There were 220 households, of which 35.9% had children under the age of 18 living with them, 47.7% were married couples living together, 14.1% had a female householder with no husband present, 6.8% had a male householder with no wife present, and 31.4% were non-families. 25.9% of all households were made up of individuals, and 13.1% had someone living alone who was 65 years of age or older. The average household size was 2.50 and the average family size was 2.93.
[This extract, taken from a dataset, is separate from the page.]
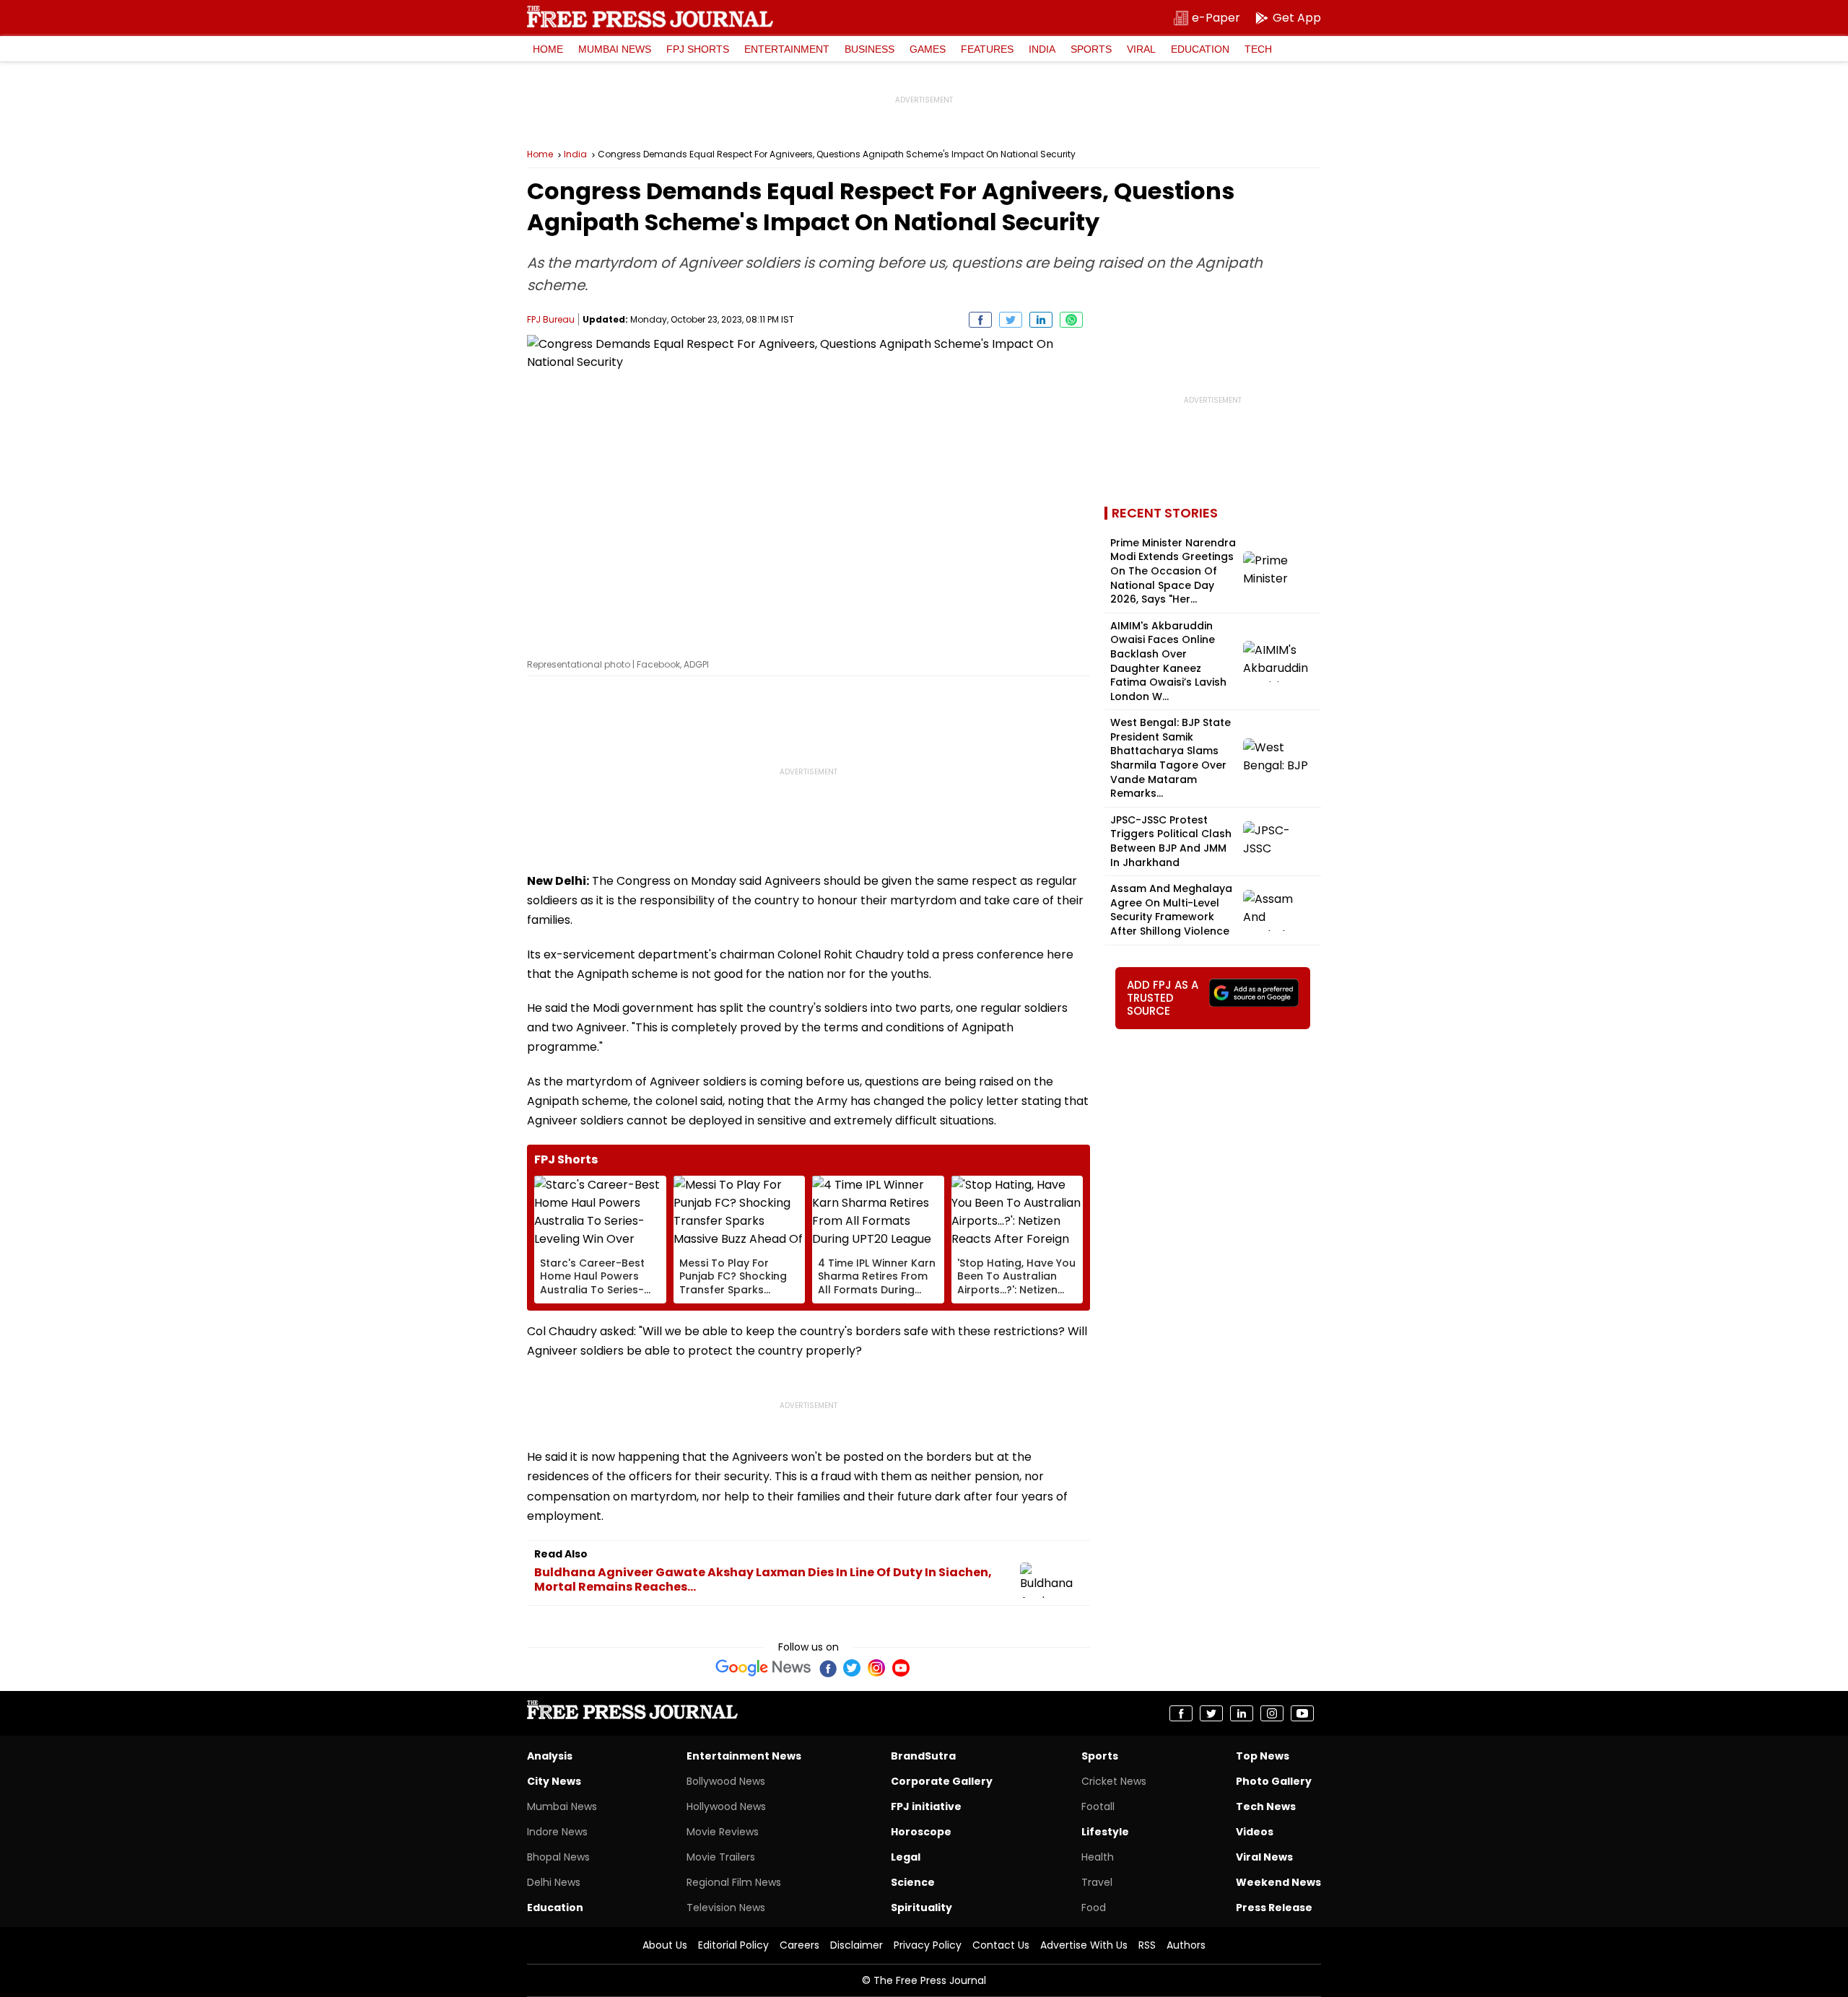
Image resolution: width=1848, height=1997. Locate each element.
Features (987, 49)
The median age in the village was 35.5 years. 25.9% of residents were under the age of 18; 7.4% were between the ages of 18 and 24; 29.1% were from 25 to 44; 26.2% were from 45 to 64; and 11.3% were 65 years of age or older. The gender makeup of the village was 50.1% male and 49.9% female.

===2000 census===
As of the census of 2000, there were 614 people, 223 households, and 165 families living in the village. The population density was 711.4 PD/sqmi. There were 237 housing units at an average density of 274.6 /sqmi. The racial makeup of the village was 99.67% White, 0.33% from other races. Hispanic or Latino of any race were 1.79% of the population.

There were 223 households, out of which 39.0% had children under the age of 18 living with them, 58.3% were married couples living together, 10.3% had a female householder with no husband present, and 26.0% were non-families. 22.9% of all households were made up of individuals, and 9.4% had someone living alone who was 65 years of age or older. The average household size was 2.72 and the average family size was 3.19.

In the village, the population was spread out, with 29.6% under the age of 18, 9.4% from 18 to 24, 28.7% from 25 to 44, 19.1% from 45 to 64, and 13.2% who were 65 years of age or older. The median age was 33 years. For every 100 females there were 101.3 males. For every 100 females age 18 and over, there were 99.1 males.

The median income for a household in the village was $37,813, and the median income for a family was $45,083. Males had a median income of $32,813 versus $20,956 for females. The per capita income for the village was $14,875. About 7.5% of families and 7.6% of the population were below the poverty line, including 6.9% of those under age 18 and 3.7% of those age 65 or over.